Anaesthetising an arm affects brain activity and rapidly impairs body perception

An Inserm research team in Toulouse, led by Dr Stein Silva (Inserm Unit 825 "Brain imaging and neurological handicaps"), working with the "Modelling tissue and nociceptive stress" Host Team (MATN IFR 150), were interested in studying the illusions described by many patients under regional anaesthetic. In their work, to be published in the journal Anesthesiology, the researchers demonstrated that anaesthetising an arm affects brain activity and rapidly impairs body perception.

The ultimate aim of the work is to understand how neuronal circuits are reorganised at this exact moment in time and to take advantage of anaesthesia to reconfigure them correctly following trauma. This would allow anaesthetic techniques to be used in the future to treat pain described by amputated patients in what are known as "phantom limbs".

Neuroscience research in recent years has shown that the brain is a dynamic structure. Phenomena such as learning, memorising or recovery from stroke are made possible by the brain's plastic properties.

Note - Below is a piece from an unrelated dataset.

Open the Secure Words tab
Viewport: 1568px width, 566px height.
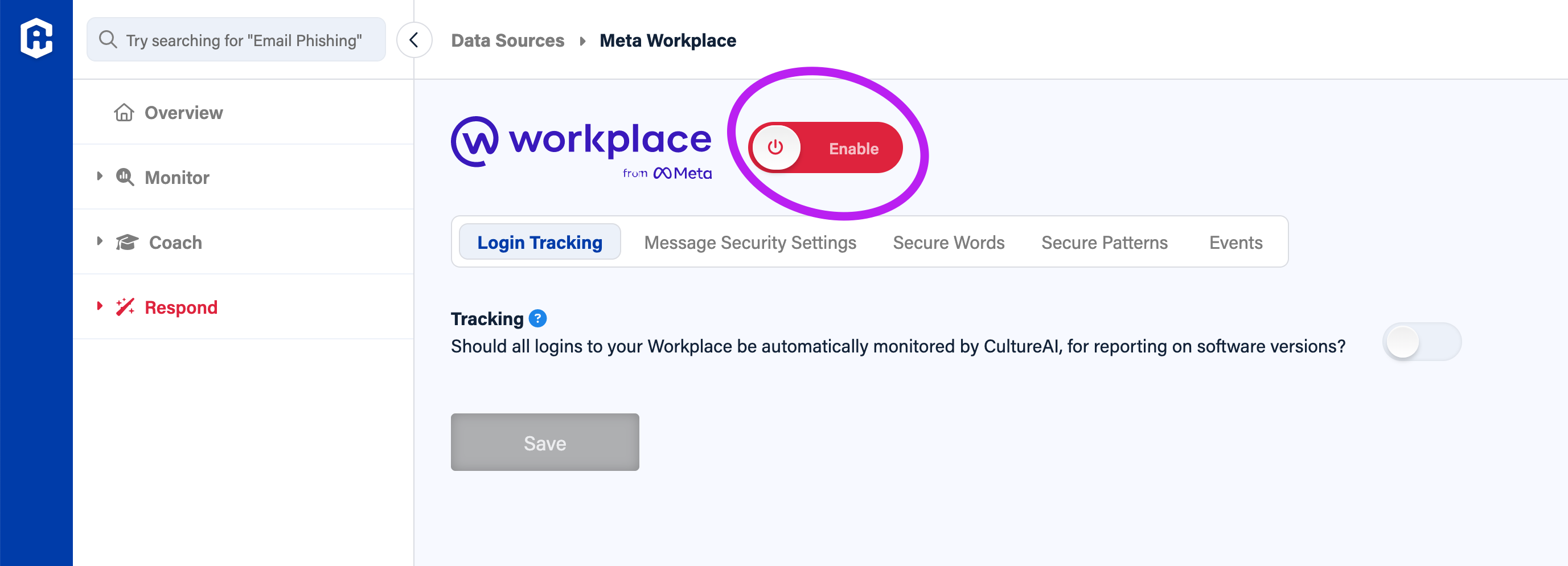coord(949,242)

Brain plasticity does not, however, always have a beneficial effect.

For example, some amputated patients suffering from chronic pain (known as phantom limb pain) feel as though their missing limb were "still there". Such "phantom limb" illusions are related to the appearance in the brain of incorrect representations of the missing body part.

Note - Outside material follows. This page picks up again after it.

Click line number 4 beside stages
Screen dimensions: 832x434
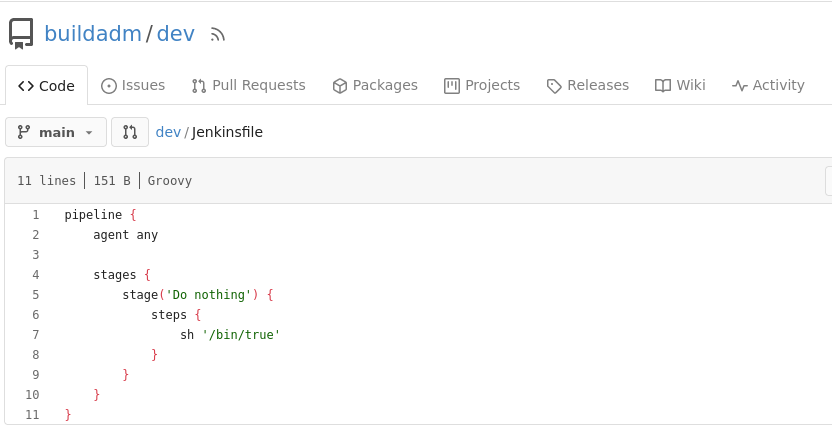point(35,275)
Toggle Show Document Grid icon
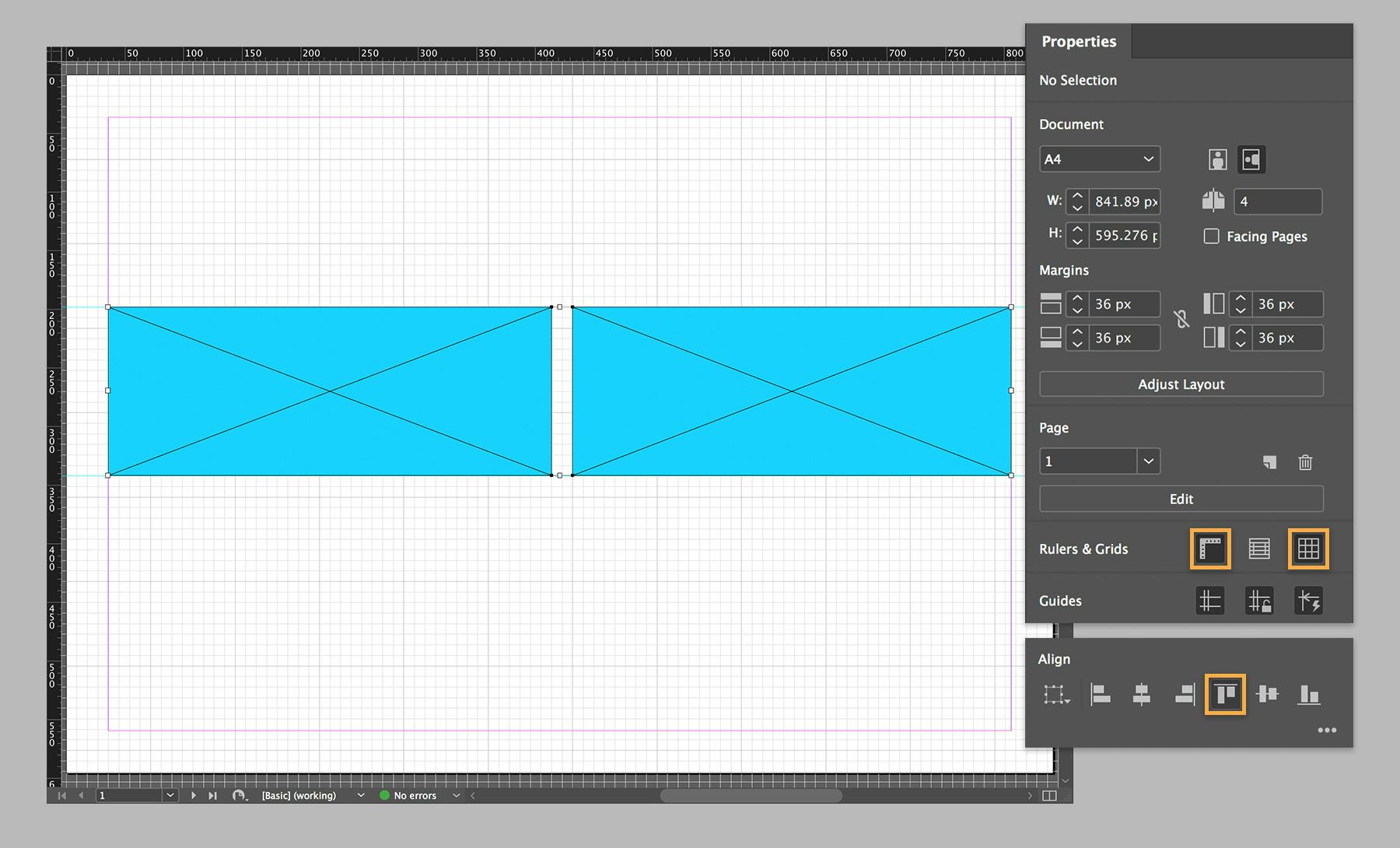 pyautogui.click(x=1308, y=549)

Persons under regional anaesthetic describe these very same false images.

Based on these observations, Inserm's researchers wished to discover whether anaesthesia could, in addition to fulfilling its primary function, induce comparable phenomena in the brain. If this were so, anaesthetics could be used as new therapeutic tools capable of modulating brain activity.

With this in mind, a team headed by Dr Stein Silva monitored 20 patients who were to have one of their arms anaesthetised before surgery. The patients were shown 3D images of the hand, shot from different angles, and their ability to distinguish the right hand from the left was assessed. Results showed how anaesthesia affected the patients' ability to perceive their body correctly.

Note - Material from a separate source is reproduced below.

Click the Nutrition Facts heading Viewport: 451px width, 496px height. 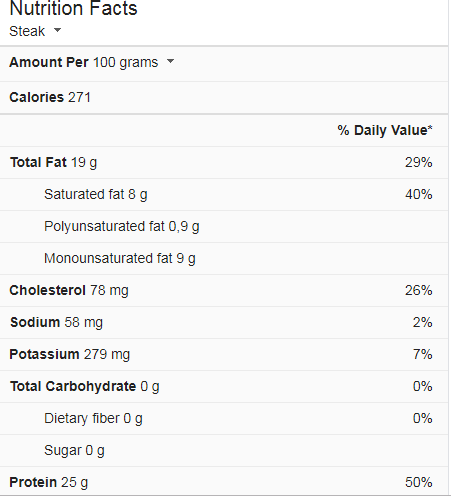click(x=73, y=8)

The researchers observed three phenomena based on these tests:

  • All the patients described false sensations in their arm (swelling, difference in size and shape, imagined posture).
  • In general, patients under anaesthetic took longer to distinguish between a left and right hand and made far more mistakes than persons not under anaesthetic.
  • The best results were obtained when the anaesthetised limb was visible.

In other words, anaesthetising the hand (peripheral deafferentation ) modifies brain activity and rapidly changes the way we perceive the outside world and our own body. The teams are now using functional brain imaging to characterise the regions concerned in the brain. They also hope that it will be possible to use anaesthesia for therapeutic purposes in the future by modulating post-lesional plasticity (chronic pain in amputated patients, improved recovery in those suffering from brain lesions).

Inserm researcher Stein Silva, an anaesthetist and the chief author of the study, believes that it will no doubt be necessary to develop new anaesthetic techniques to inhibit or directly stimulate the brain images associated with painful phenomena.